----- Given data -----

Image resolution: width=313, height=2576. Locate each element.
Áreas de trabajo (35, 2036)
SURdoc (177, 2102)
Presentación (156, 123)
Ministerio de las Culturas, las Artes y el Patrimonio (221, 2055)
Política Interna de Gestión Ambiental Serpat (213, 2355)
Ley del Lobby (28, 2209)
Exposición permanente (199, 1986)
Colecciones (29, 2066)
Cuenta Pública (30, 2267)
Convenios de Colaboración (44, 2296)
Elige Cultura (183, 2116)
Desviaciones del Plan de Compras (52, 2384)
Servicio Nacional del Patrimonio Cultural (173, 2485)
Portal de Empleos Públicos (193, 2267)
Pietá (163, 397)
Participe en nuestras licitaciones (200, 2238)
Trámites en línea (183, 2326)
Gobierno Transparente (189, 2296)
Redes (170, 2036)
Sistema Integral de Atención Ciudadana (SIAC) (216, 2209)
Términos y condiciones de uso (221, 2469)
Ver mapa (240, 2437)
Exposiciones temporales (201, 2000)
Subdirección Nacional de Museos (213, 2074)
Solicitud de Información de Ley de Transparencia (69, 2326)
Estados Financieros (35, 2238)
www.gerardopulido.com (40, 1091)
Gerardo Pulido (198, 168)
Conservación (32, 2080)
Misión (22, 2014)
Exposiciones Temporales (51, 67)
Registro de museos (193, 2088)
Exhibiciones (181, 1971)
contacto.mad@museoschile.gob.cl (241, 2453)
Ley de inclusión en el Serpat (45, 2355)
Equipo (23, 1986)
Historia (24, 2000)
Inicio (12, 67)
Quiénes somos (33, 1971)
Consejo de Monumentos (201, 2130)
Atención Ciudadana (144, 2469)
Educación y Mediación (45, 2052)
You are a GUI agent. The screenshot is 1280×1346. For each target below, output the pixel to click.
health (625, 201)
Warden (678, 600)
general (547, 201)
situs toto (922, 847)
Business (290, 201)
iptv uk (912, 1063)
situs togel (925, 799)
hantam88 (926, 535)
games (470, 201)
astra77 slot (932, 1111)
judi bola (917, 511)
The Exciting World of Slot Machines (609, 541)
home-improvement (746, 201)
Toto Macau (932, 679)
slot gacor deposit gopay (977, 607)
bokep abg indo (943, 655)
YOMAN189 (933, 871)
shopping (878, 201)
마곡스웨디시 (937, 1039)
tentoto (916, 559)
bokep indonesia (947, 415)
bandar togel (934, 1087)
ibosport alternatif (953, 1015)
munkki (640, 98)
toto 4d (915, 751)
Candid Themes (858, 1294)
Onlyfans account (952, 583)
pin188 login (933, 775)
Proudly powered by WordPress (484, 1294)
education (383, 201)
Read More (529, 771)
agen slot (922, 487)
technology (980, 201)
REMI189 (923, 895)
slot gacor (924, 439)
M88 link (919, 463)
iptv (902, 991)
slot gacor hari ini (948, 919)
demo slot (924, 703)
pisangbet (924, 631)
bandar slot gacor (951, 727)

-----
----- Given data -----

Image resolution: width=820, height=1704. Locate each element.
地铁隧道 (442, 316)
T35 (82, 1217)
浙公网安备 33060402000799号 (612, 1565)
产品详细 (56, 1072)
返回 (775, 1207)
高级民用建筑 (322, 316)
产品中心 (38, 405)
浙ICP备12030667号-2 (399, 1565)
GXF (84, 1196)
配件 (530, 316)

-----
----- Given data -----

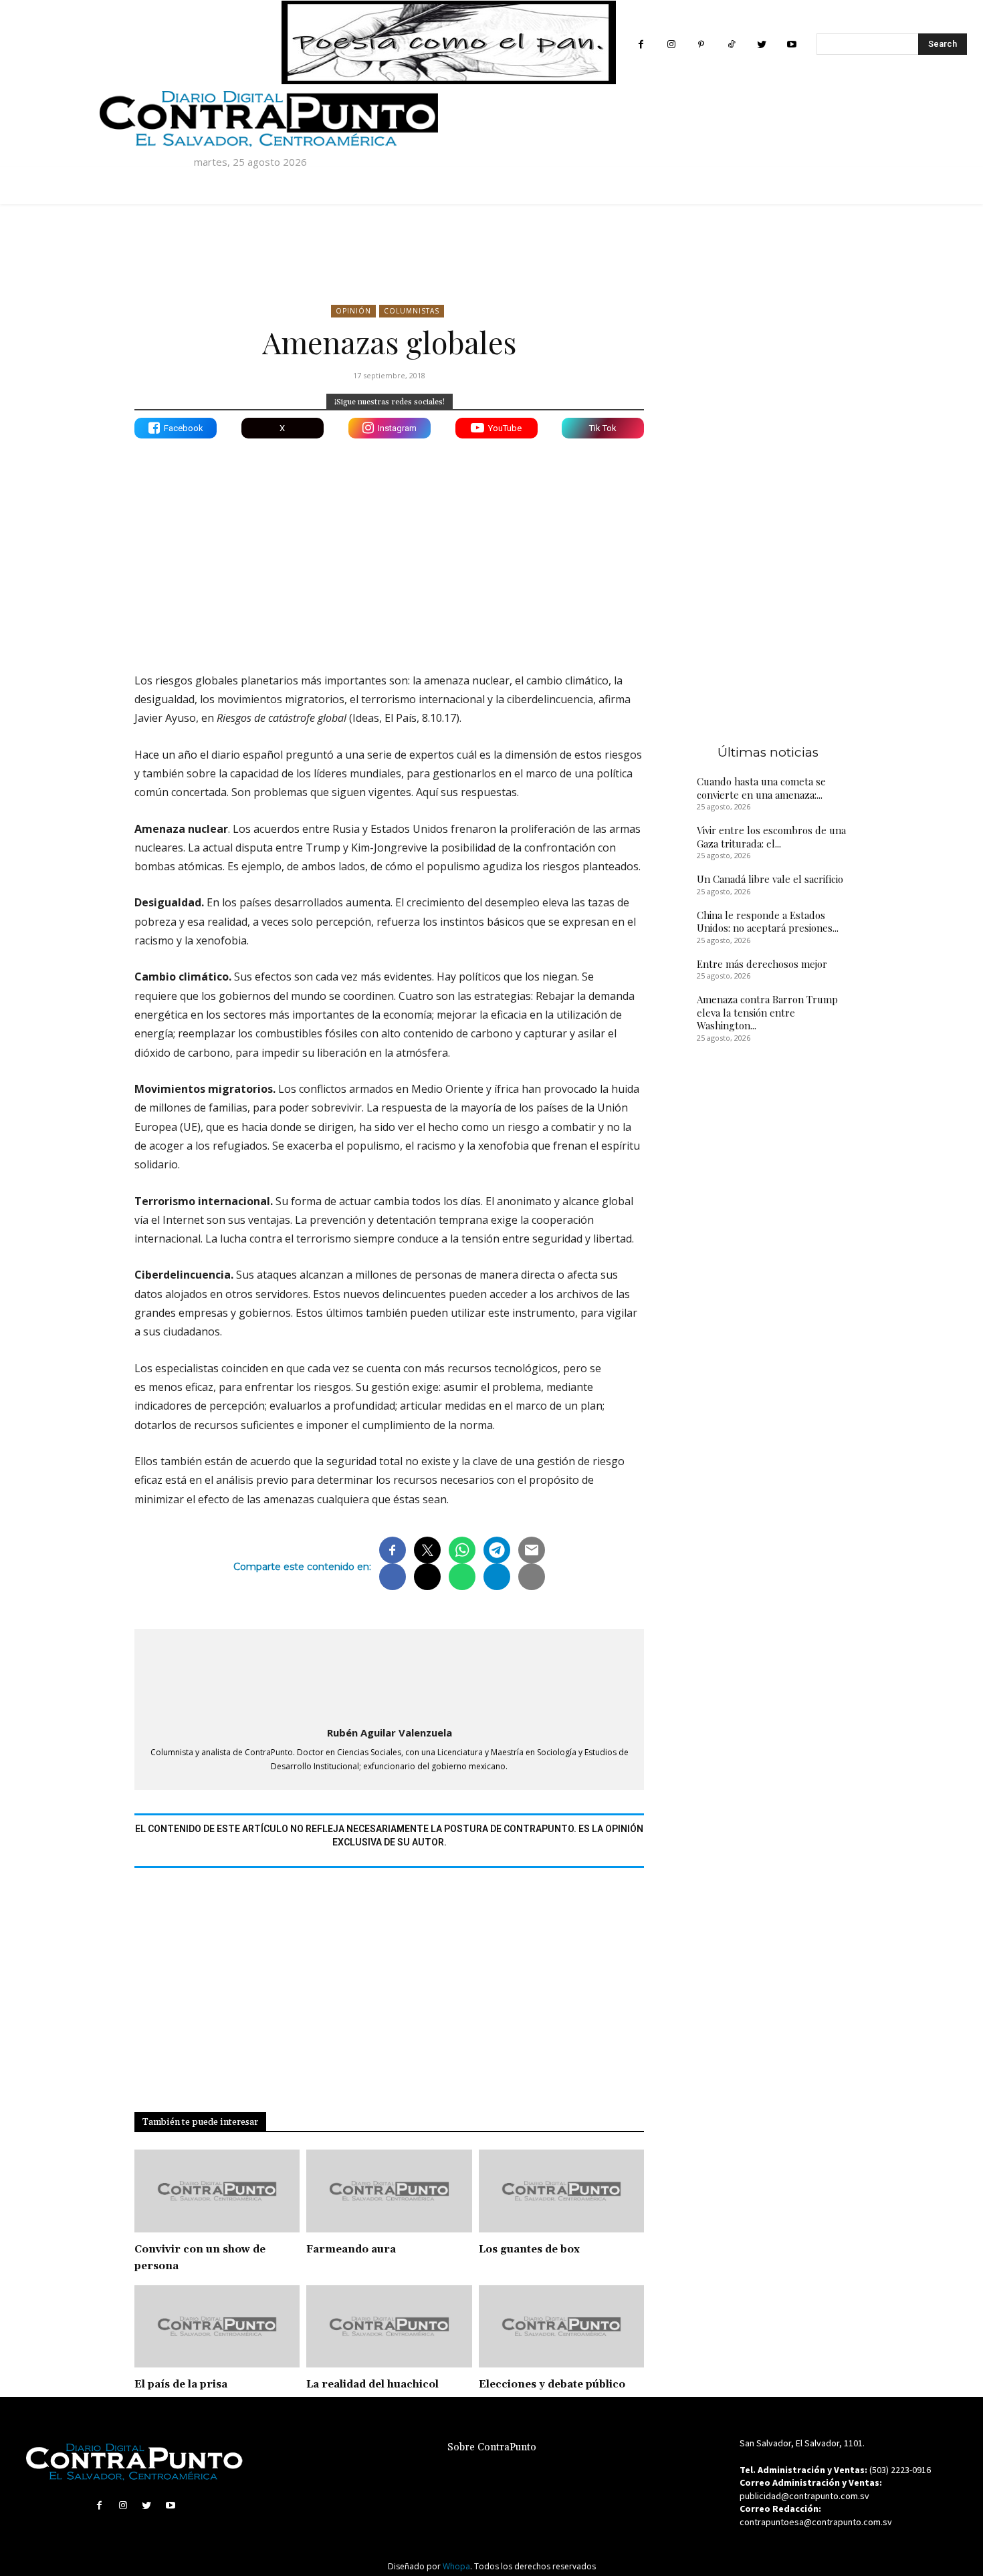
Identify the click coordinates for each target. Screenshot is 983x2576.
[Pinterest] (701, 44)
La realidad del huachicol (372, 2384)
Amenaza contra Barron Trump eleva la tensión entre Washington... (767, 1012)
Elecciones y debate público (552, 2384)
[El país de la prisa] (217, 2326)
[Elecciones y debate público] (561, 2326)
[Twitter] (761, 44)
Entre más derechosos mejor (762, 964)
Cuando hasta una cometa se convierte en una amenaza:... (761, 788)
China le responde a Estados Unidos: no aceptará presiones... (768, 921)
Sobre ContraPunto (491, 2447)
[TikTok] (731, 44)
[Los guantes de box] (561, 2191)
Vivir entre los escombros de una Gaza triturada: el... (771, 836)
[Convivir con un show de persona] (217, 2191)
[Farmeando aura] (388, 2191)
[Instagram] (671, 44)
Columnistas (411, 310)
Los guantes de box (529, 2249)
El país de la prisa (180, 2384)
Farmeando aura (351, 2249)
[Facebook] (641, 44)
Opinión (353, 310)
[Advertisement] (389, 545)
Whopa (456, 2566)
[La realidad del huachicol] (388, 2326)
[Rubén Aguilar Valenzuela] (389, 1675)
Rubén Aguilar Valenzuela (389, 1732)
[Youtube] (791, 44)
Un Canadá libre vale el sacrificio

-----

▶ Exercise description: From the records above, print exactly the lines that run from the line with "munkki (640, 98)" to the line with "bandar slot gacor (951, 727)", inclusive.

▶ Solution for this exercise:
munkki (640, 98)
toto 4d (915, 751)
Candid Themes (858, 1294)
Onlyfans account (952, 583)
pin188 login (933, 775)
Proudly powered by WordPress (484, 1294)
education (383, 201)
Read More (529, 771)
agen slot (922, 487)
technology (980, 201)
REMI189 (923, 895)
slot gacor (924, 439)
M88 link (919, 463)
iptv (902, 991)
slot gacor hari ini (948, 919)
demo slot (924, 703)
pisangbet (924, 631)
bandar slot gacor (951, 727)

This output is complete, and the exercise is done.